**The data**

##########

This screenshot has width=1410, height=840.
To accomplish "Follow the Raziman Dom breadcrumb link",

##########

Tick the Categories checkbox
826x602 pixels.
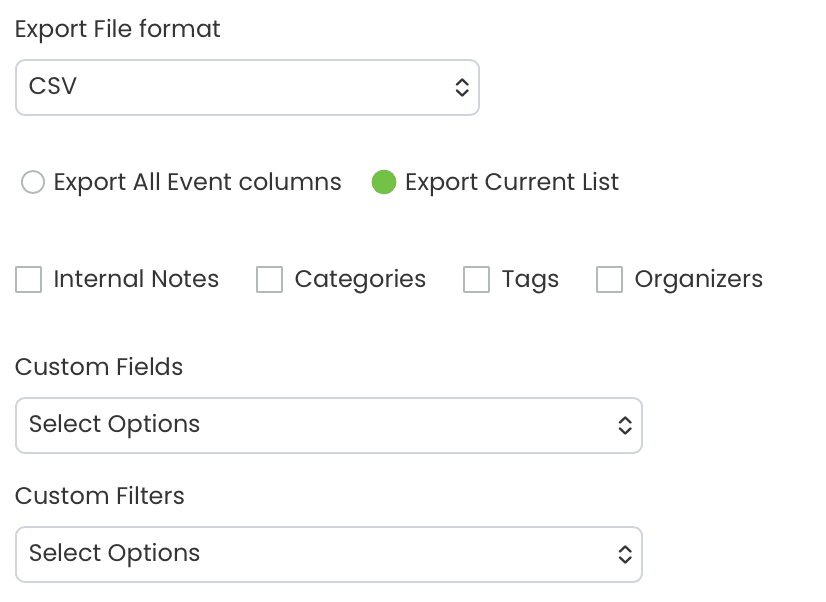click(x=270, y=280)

##########

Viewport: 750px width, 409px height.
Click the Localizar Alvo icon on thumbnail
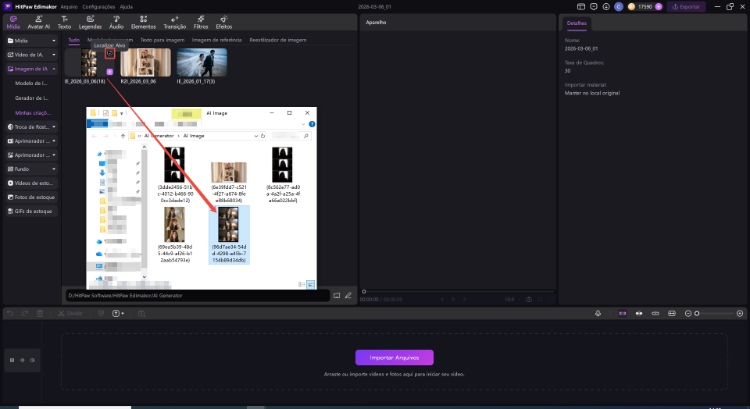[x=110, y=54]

##########

**Directions**
Restate word for word only the lines above from the line containing "This screenshot has width=1410, height=840." to the line containing "the Raziman Dom", both of them included.

**Your response**
This screenshot has width=1410, height=840.
To accomplish "Follow the Raziman Dom breadcrumb link",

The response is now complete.